= 1929 in British radio =

This is a list of events from British radio in 1929.

==Events==
- April – Peter Eckersley is forced to resign as chief engineer of the BBC because of his affair with Dorothy "Dolly" Clark, estranged wife of BBC programme planner and conductor Edward Clark, and then divorcing his own wife.
- 6 November – Week in Westminster debuts on the BBC Home Service; it will still be running more than 90 years later.
- Tatsfield Receiving Station – formally the BBC Engineering Measurement and Receiving Station – begins operation on the North Downs in Surrey.

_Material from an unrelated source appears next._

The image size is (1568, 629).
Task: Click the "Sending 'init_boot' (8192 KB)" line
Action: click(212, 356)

- Welsh language radio begins to be broadcast from the BBC's Daventry transmitter.
- A BBC production of Pirandello's The Man with the Flower in His Mouth is probably the first of many radio plays in which John Gielgud will appear.

==Births==
- 27 April – Derek Chinnery (died 2015), British radio controller.

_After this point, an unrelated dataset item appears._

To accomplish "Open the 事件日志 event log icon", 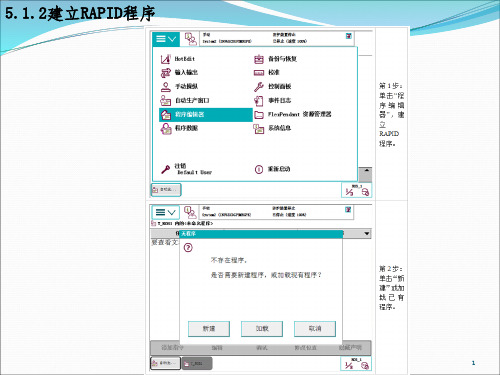I will click(259, 100).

- 19 July – Denis Goodwin (suicide 1975), English comedy scriptwriter and radio presenter.
- 25 September – Ronnie Barker (died 2005), English comic actor.
- 25 November – Tim Gudgin (died 2017), English sports results announcer.
- 29 November – Derek Jameson (died 2012), English newspaper editor and broadcaster.
- 28 December – Brian Redhead (died 1994), English radio current affairs presenter.